* _Written instruction 1_
Reproduce word for word the lines of the listing from the line with "At what coordinates should I click to accomplish: Open" to the line with "Looking at the screenshot, I should click(439, 450).", including both of those lines.

* _Passage to read_

— START —

# Our salvation is suspended in obedience to the law



## MW (Mar 19, 2014)

Thomas Boston, Works, 2:73:

The law is perfect, and requires a full conformity thereto. It requires the utmost perfection in every duty, and forbids the least degree of every sin. So that life and salvation are absolutely unattainable by it, since no man can perform such an obedience to it as it requires. Our salvation is suspended in obedience to the law; which since we cannot perform, let us be induced to betake ourselves to the obedience and satisfaction of Christ, by which the law is magnified and made honourable, and with which God is well pleased; and will be pleased with every sinner that takes the benefit thereof.


----------



## Herald (Mar 19, 2014)

armourbearer said:


> Thomas Boston, Works, 2:73:
> 
> The law is perfect, and requires a full conformity thereto. It requires the utmost perfection in every duty, and forbids the least degree of every sin. So that life and salvation are absolutely unattainable by it, since no man can perform such an obedience to it as it requires. Our salvation is suspended in obedience to the law; which since we cannot perform, let us be induced to betake ourselves to the obedience and satisfaction of Christ, by which the law is magnified and made honourable, and with which God is well pleased; and will be pleased with every sinner that takes the benefit thereof.



Matthew,

What of the statement, "we are sinners twofold: we are born in sin and we sin; hence there would be no benefit in perfect obedience to the law"?

— END —

* _Available records_
— START —

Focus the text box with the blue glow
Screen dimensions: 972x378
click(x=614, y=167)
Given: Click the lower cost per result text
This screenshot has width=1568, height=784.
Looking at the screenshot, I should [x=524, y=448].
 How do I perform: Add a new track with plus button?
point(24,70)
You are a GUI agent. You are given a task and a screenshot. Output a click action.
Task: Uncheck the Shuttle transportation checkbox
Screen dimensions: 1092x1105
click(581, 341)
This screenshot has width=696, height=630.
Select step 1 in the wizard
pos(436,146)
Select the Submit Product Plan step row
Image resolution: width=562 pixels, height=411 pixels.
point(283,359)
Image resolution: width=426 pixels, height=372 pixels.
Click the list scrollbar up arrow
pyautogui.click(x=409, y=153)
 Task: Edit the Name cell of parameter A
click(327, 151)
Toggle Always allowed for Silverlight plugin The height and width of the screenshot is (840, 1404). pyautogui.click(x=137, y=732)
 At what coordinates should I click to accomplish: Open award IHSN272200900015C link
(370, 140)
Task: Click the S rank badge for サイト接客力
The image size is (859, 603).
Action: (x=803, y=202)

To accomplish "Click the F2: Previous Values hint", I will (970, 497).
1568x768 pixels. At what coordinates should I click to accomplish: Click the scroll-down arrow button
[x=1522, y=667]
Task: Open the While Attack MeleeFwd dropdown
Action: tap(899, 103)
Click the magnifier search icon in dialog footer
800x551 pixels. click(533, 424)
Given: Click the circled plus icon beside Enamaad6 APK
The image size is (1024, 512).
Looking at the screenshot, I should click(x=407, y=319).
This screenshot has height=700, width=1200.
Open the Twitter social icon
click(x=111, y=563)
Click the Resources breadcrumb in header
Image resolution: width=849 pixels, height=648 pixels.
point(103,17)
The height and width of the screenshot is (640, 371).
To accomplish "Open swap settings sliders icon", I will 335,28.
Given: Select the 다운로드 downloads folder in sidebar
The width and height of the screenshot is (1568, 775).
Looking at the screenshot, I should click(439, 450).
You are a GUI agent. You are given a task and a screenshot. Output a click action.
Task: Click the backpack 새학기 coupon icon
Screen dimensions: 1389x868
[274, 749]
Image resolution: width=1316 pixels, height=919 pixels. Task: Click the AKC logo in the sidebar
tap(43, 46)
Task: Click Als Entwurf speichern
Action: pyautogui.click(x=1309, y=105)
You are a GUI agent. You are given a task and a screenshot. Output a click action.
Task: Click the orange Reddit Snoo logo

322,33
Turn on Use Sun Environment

— END —

* _Written instruction 2_
Resume the forum thread on salvation and obedience to the law, picking up right after its final post.

* _Exercise response 1_
 At what coordinates should I click to accomplish: Open award IHSN272200900015C link
(370, 140)
Task: Click the S rank badge for サイト接客力
The image size is (859, 603).
Action: (x=803, y=202)

To accomplish "Click the F2: Previous Values hint", I will (970, 497).
1568x768 pixels. At what coordinates should I click to accomplish: Click the scroll-down arrow button
[x=1522, y=667]
Task: Open the While Attack MeleeFwd dropdown
Action: tap(899, 103)
Click the magnifier search icon in dialog footer
800x551 pixels. click(533, 424)
Given: Click the circled plus icon beside Enamaad6 APK
The image size is (1024, 512).
Looking at the screenshot, I should click(x=407, y=319).
This screenshot has height=700, width=1200.
Open the Twitter social icon
click(x=111, y=563)
Click the Resources breadcrumb in header
Image resolution: width=849 pixels, height=648 pixels.
point(103,17)
The height and width of the screenshot is (640, 371).
To accomplish "Open swap settings sliders icon", I will 335,28.
Given: Select the 다운로드 downloads folder in sidebar
The width and height of the screenshot is (1568, 775).
Looking at the screenshot, I should click(439, 450).

* _Exercise response 2_
----------



## MW (Mar 19, 2014)

Herald said:


> What of the statement, "we are sinners twofold: we are born in sin and we sin; hence there would be no benefit in perfect obedience to the law"?



Five benefits. First, it vindicates the justice of God in punishing sinners according to the terms of the covenant of works, which required perfect obedience. Secondly, it magnifies the Lawgiver and honours His authority. Thirdly, it drives us out of ourselves to seek this perfection in Another. Fourthly, grace reigns through righteousness and thereby assures the believer that grace will superabound sin at every point. Fifthly, it gives the justified believer a pattern of what he is to become in glory when he is made fully conformable to the image of his Elder Brother.


----------



## Puritan Sailor (Mar 20, 2014)

I appreciate all the Boston quotes lately. I've been reading through his much of his sermons over the last couple years and find him very helpful. I think he is too often overlooked.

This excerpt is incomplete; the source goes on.